According to data from the Department of Health, in 2015, investment in these drugs was close to €3 million and represented 2.43% of total cancer spending, while last year the cost allocated was almost €80 million—27 times more—and represented 21.91% of cancer spending. With this year's provisional figures, investment in immunotherapy is already a percentage higher than last year, meaning it accounts for a larger share of the total resources allocated to the fight against cancer in Catalonia. Experts also predict that this will increase, both due to the incorporation of new drugs into the public health system and the increase in the number of patients requiring cancer treatment, as cancer cases are set to rise in the coming years.
Adverse effects
Aggressive tumors with a poorer prognosis and no therapeutic alternatives are one of the outstanding tasks for immunotherapies, but there are other aspects of these drugs that need to be improved. Since they stimulate our immune system and it is our defenses that attack the tumor, they have fewer adverse effects than traditional treatments, such as chemotherapy or radiotherapy, which are more aggressive on our body. However, Nadal warns that they also have side effects that should be known before starting a treatment of this nature.

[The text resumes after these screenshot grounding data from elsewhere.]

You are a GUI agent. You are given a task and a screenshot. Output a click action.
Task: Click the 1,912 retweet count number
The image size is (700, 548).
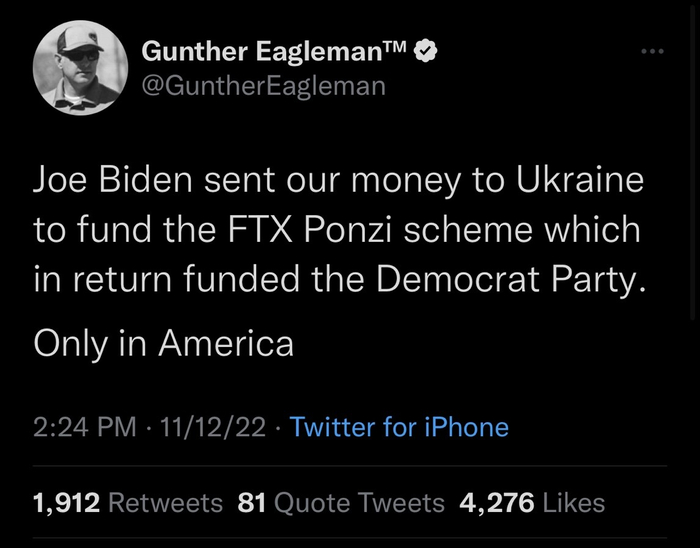66,502
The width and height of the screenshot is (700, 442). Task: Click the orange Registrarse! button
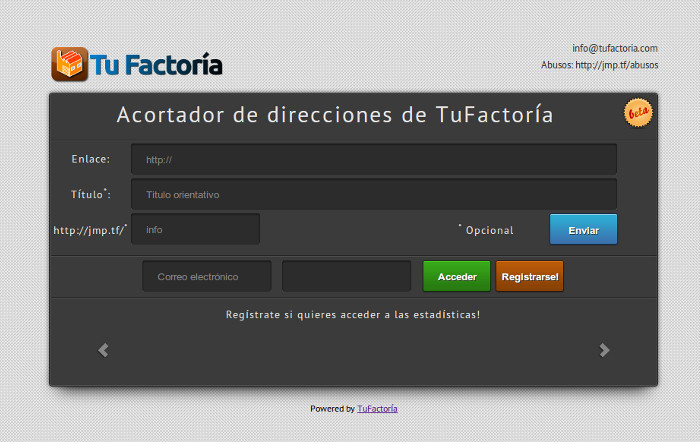pos(529,276)
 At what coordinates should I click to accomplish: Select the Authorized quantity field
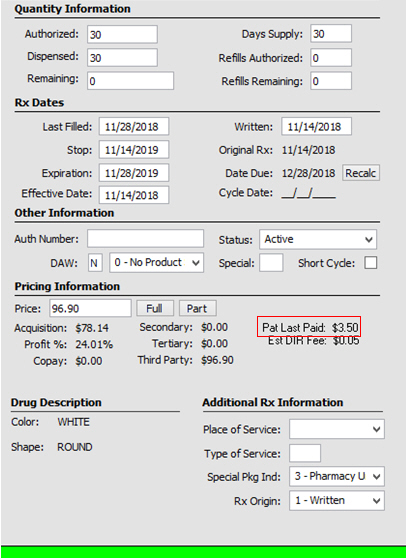[x=122, y=35]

Stimulating the body's defenses can cause a "certain loss of control of the immune system," and patients may experience inflammation of the thyroid or colon and even develop an immune disease. The expert assures that the professionals who administer these drugs are very attentive to possible adverse effects in order to act quickly, which means that most disorders caused by immunotherapy are easily controlled and "are rarely fatal." Unlike chemotherapy, which causes nausea, hair loss, vomiting, and a generalized decrease in immune system, these treatments primarily affect the skin, liver, thyroid, and joints, and in some cases even cause arthritis in patients. Sometimes the inflammation can affect the heart, brain, kidneys, or lungs, where the risk of complications is higher, but Nadal assures that these conditions are very rare and, in general, control is good.

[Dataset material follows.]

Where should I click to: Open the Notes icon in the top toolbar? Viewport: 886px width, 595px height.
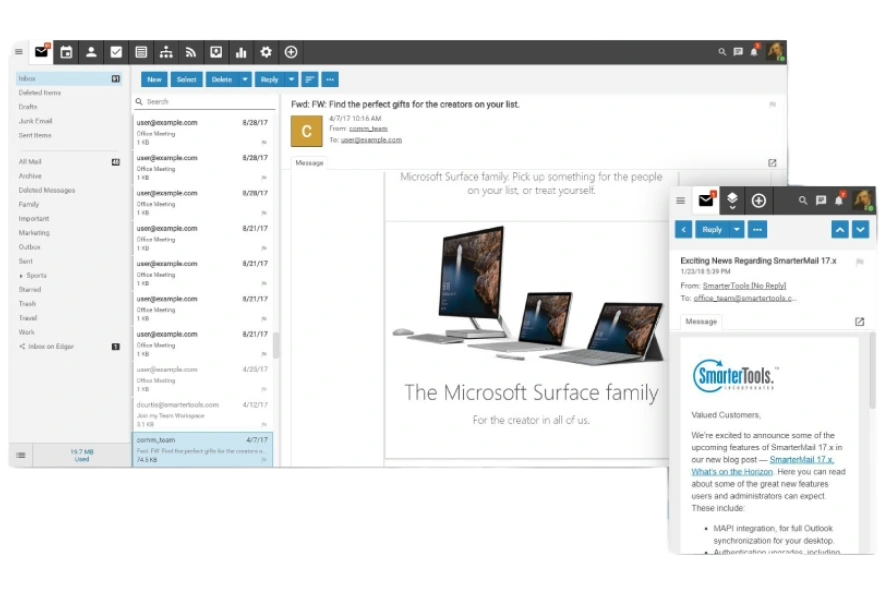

The hopeful path that immunotherapy has opened for cancer patients must continue and bring even better news in the future, especially in places where there is still no therapeutic alternative. Much research is focused on this: finding new treatments that result in increasingly higher survival rates and quality of life for patients, and developing new strategies that combine immunotherapy with more effective treatments and drugs to increasingly increase the number of people with cancer who are cured or, at least, achieve chronic disease.